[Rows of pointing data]
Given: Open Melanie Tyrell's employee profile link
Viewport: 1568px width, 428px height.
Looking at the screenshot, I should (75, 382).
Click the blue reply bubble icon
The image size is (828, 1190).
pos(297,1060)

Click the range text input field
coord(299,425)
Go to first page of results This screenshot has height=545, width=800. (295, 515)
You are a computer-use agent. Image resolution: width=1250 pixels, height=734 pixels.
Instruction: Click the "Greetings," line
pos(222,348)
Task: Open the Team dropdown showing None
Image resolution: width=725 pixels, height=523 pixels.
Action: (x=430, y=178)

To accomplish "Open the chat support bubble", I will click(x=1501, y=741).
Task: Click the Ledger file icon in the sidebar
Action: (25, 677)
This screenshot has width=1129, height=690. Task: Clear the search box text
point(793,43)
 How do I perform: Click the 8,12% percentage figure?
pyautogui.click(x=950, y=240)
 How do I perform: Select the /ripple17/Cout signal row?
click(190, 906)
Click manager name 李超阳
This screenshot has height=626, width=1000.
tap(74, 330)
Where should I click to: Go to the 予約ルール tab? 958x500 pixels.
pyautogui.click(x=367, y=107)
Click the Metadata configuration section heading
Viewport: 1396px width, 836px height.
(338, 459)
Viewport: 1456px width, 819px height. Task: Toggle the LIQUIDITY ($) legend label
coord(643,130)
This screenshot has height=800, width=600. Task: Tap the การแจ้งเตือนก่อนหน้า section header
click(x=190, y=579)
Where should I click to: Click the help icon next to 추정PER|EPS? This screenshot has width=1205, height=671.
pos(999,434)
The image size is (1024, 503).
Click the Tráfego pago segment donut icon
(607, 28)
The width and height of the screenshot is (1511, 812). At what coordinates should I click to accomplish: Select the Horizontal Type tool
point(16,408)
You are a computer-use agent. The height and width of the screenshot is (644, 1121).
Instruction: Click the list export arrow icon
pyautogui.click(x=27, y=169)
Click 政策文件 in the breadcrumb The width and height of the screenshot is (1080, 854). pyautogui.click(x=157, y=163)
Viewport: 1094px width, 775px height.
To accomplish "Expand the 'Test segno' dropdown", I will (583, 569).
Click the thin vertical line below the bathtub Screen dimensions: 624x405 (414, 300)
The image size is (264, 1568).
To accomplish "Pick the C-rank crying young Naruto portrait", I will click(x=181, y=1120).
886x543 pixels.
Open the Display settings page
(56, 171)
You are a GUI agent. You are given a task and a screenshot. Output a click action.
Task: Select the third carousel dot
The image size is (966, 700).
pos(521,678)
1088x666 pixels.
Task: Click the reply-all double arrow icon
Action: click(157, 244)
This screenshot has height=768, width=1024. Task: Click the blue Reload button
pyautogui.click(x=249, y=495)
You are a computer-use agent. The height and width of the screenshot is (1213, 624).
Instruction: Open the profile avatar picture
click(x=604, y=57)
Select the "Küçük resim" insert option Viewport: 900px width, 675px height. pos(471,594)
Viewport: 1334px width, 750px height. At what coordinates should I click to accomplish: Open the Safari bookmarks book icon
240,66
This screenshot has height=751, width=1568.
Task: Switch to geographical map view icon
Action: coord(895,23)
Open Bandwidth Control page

YOUR INSTRUCTIONS
Reproduce all of the items above line for line, with no changes.

RESPONSE TO THE EXERCISE
Given: Open Melanie Tyrell's employee profile link
Viewport: 1568px width, 428px height.
Looking at the screenshot, I should (75, 382).
Click the blue reply bubble icon
The image size is (828, 1190).
pos(297,1060)

Click the range text input field
coord(299,425)
Go to first page of results This screenshot has height=545, width=800. (295, 515)
You are a computer-use agent. Image resolution: width=1250 pixels, height=734 pixels.
Instruction: Click the "Greetings," line
pos(222,348)
Task: Open the Team dropdown showing None
Image resolution: width=725 pixels, height=523 pixels.
Action: (x=430, y=178)

To accomplish "Open the chat support bubble", I will click(x=1501, y=741).
Task: Click the Ledger file icon in the sidebar
Action: (25, 677)
This screenshot has width=1129, height=690. Task: Clear the search box text
point(793,43)
 How do I perform: Click the 8,12% percentage figure?
pyautogui.click(x=950, y=240)
 How do I perform: Select the /ripple17/Cout signal row?
click(190, 906)
Click manager name 李超阳
This screenshot has height=626, width=1000.
tap(74, 330)
Where should I click to: Go to the 予約ルール tab? 958x500 pixels.
pyautogui.click(x=367, y=107)
Click the Metadata configuration section heading
Viewport: 1396px width, 836px height.
(338, 459)
Viewport: 1456px width, 819px height. Task: Toggle the LIQUIDITY ($) legend label
coord(643,130)
This screenshot has height=800, width=600. Task: Tap the การแจ้งเตือนก่อนหน้า section header
click(x=190, y=579)
Where should I click to: Click the help icon next to 추정PER|EPS? This screenshot has width=1205, height=671.
pos(999,434)
The image size is (1024, 503).
Click the Tráfego pago segment donut icon
(607, 28)
The width and height of the screenshot is (1511, 812). At what coordinates should I click to accomplish: Select the Horizontal Type tool
point(16,408)
You are a computer-use agent. The height and width of the screenshot is (644, 1121).
Instruction: Click the list export arrow icon
pyautogui.click(x=27, y=169)
Click 政策文件 in the breadcrumb The width and height of the screenshot is (1080, 854). pyautogui.click(x=157, y=163)
Viewport: 1094px width, 775px height.
To accomplish "Expand the 'Test segno' dropdown", I will (583, 569).
Click the thin vertical line below the bathtub Screen dimensions: 624x405 (414, 300)
The image size is (264, 1568).
To accomplish "Pick the C-rank crying young Naruto portrait", I will click(x=181, y=1120).
886x543 pixels.
Open the Display settings page
(56, 171)
You are a GUI agent. You are given a task and a screenshot. Output a click action.
Task: Select the third carousel dot
The image size is (966, 700).
pos(521,678)
1088x666 pixels.
Task: Click the reply-all double arrow icon
Action: click(157, 244)
This screenshot has height=768, width=1024. Task: Click the blue Reload button
pyautogui.click(x=249, y=495)
You are a computer-use agent. The height and width of the screenshot is (1213, 624).
Instruction: Open the profile avatar picture
click(x=604, y=57)
Select the "Küçük resim" insert option Viewport: 900px width, 675px height. pos(471,594)
Viewport: 1334px width, 750px height. At what coordinates should I click to accomplish: Open the Safari bookmarks book icon
240,66
This screenshot has height=751, width=1568.
Task: Switch to geographical map view icon
Action: coord(895,23)
Open Bandwidth Control page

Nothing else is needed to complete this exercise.